The question of whether superconductivity can exist in a strictly 2D system turns out to be very interesting. Let's go in steps:
The Mermin-Wagner-Hohenberg-Coleman theorem precludes true long-range order in 2 dimensions (at finite temperature) or 1 dimension (at zero temperature). The reason, as is clear from Coleman's proof, is that that the fluctuations of linearly dispersing scalar modes, c.q. Nambu-Goldstone modes, in 2+0 or 1+1D are so violent as to preclude their existence altogether. This is due to an infrared divergence, so this applies to long wavelengths/large systems.

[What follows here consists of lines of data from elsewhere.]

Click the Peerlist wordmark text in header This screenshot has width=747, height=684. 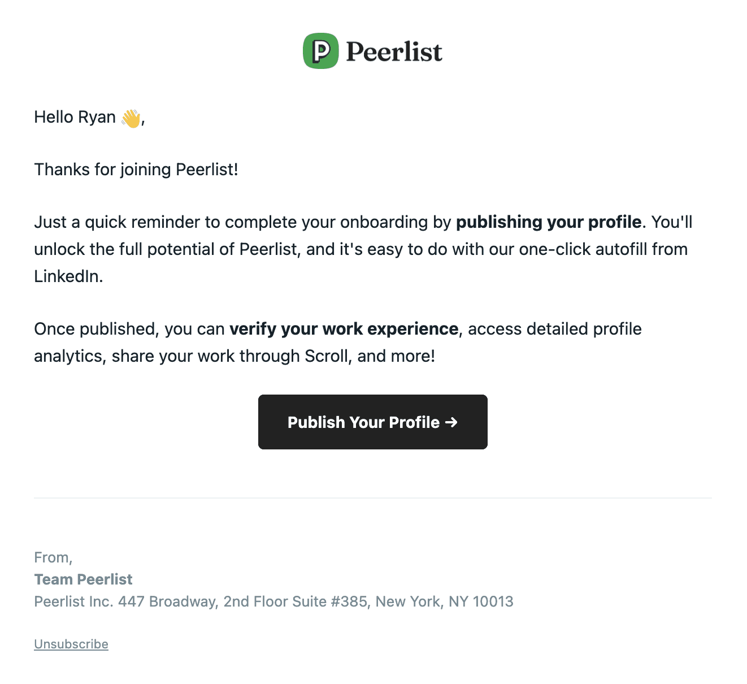coord(394,51)
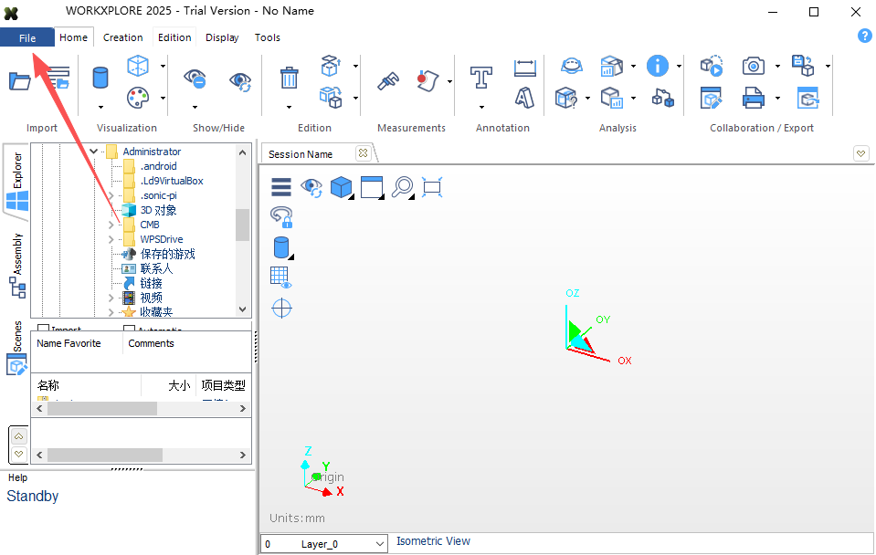Select the text annotation T icon
The image size is (876, 555).
coord(481,78)
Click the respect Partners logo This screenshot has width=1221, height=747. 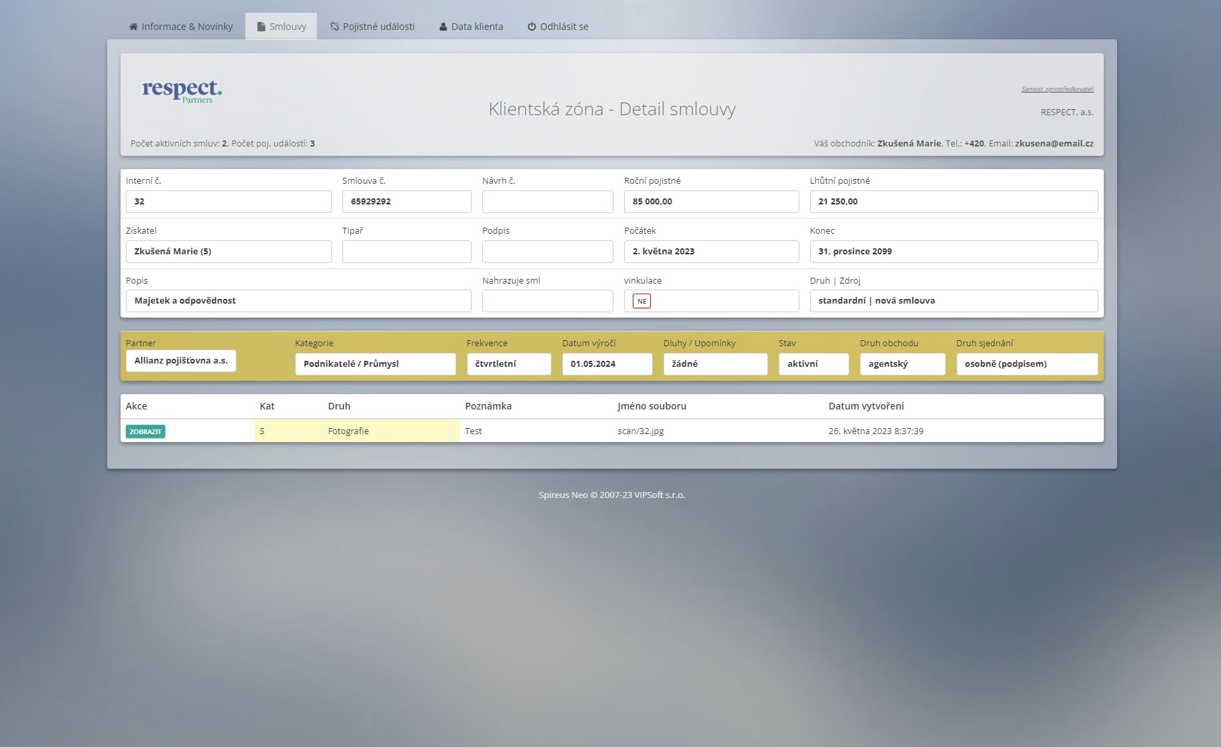(x=182, y=91)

However, the Nambu-Goldstone modes in a superconductor are gapped by the Anderson-Higgs mechanism (due to the coupling to gauge fields, the electromagnetic field). Therefore, there is no infrared divergence (the $k^2$ term in the denominator is replaced by $k^2 + (\hbar\omega_{\rm{p}}/c)^2$,
with $\Delta$ the superconducting gapwith $\omega_{\rm{p}}$ the plasma frequency). The theorem does not apply.So there seems to be no obstruction to superconductivity in any low dimension. But this does not take into account the topological defects (vortices). In 2D superfluids, there is the BKT phase transition between a low-temperature, quasi-long-range ordered phase, where vortex pairs are bound, and a high-temperature, disordered phase, where vortex pairs are unbound. The transition temperature is set by the balance between the energy cost of a vortex pair (which grows logarithmically with system size) and the entropy gain of having thermally excited pairs (which also grows logarithmically with system size). But in superconductors, the size of a vortex is capped by the inverse of the superconducting energy gap $\Delta$. Conversely, the entropy gain is unaffected. Therefore the argument leading to the BKT phase transition does not apply, and the transition temperature is pushed to zero as the system size grows. In an infinite volume, vortices are unbound at any temperature.

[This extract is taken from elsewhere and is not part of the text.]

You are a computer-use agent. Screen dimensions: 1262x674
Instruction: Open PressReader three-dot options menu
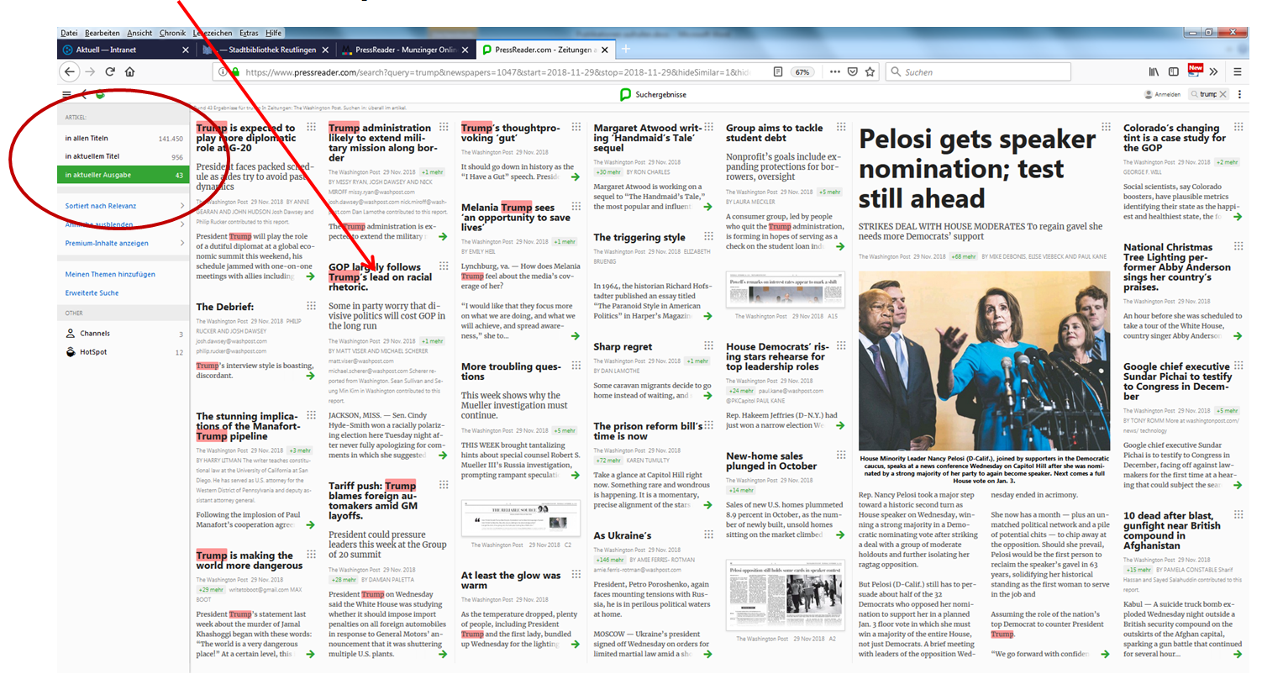(x=1239, y=95)
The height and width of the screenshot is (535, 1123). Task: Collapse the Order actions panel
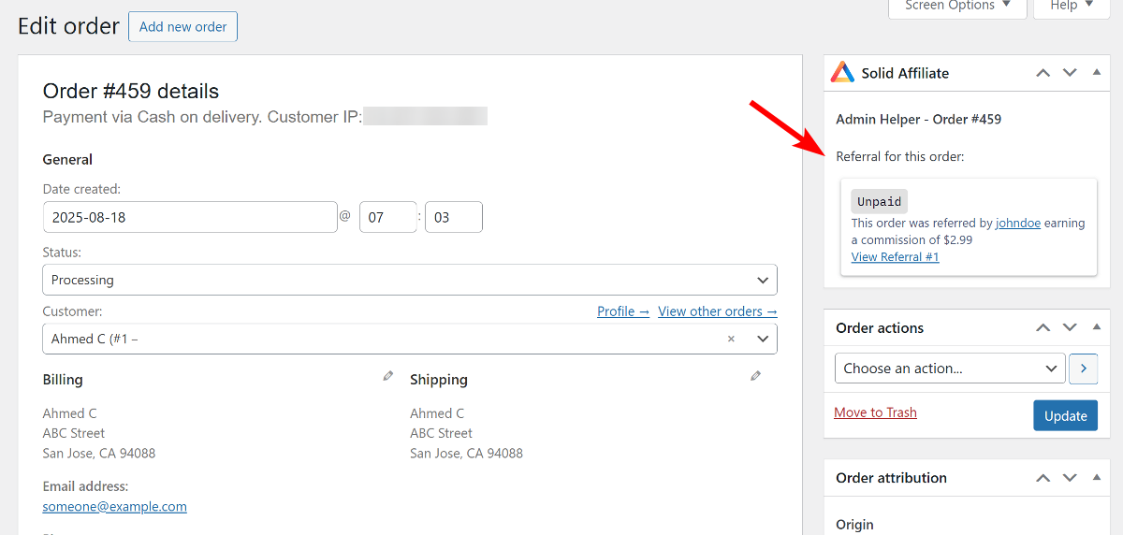coord(1097,328)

So the conclusion seems to be that, despite the non-applicability of the MWHC-theorem, superconductivity cannot exist in an infinite, strictly 2D system.
In real life, however, there are many examples of quasi-2D systems (even monolayers) that exhibit all the signs of superconductivity, including dissipationless current and a form of Meissner effect. The reason is that the electromagnetic field is not restricted to 2D. The field lines permeate out of the 2D layer. This causes the in-plane penetration depth $\lambda_{\rm{2D}}$ to become very large. To lowest order, one gets: $$ \lambda_{\rm{2D}} = \frac{\lambda_{\rm{L}}}{d} $$ where $\lambda_{\rm{L}}$ is the usual London penetration depth depending on the superconducting order parameter, and $d$ is the thickness of the system. For a very thin sample, the penetration depth diverges. In other words, it is a very strong type-II superconductor.
If the penetration depth becomes larger than the linear size of the system, it is effectively a neutral superfluid as far as transverse electromagnetic effects are concerned. This also implies that the vortex energy again depends logarithmically on the system size, and the BKT criterion applies. In fact, the BKT transition has been observed in many quasi-2D superconductors.
To my knowledge, none of this has been investigated really well, or at all. It would make for an interesting research project.
TL;DR The Mermin-Wagner-Hohenberg-Coleman theorem does not apply. However, due to vortex unbinding, strictly 2D superconductors would not exist. In reality, the electromagnetic field is always 3D and turns a 2D superconductor into a neutral superfluid with BKT transition.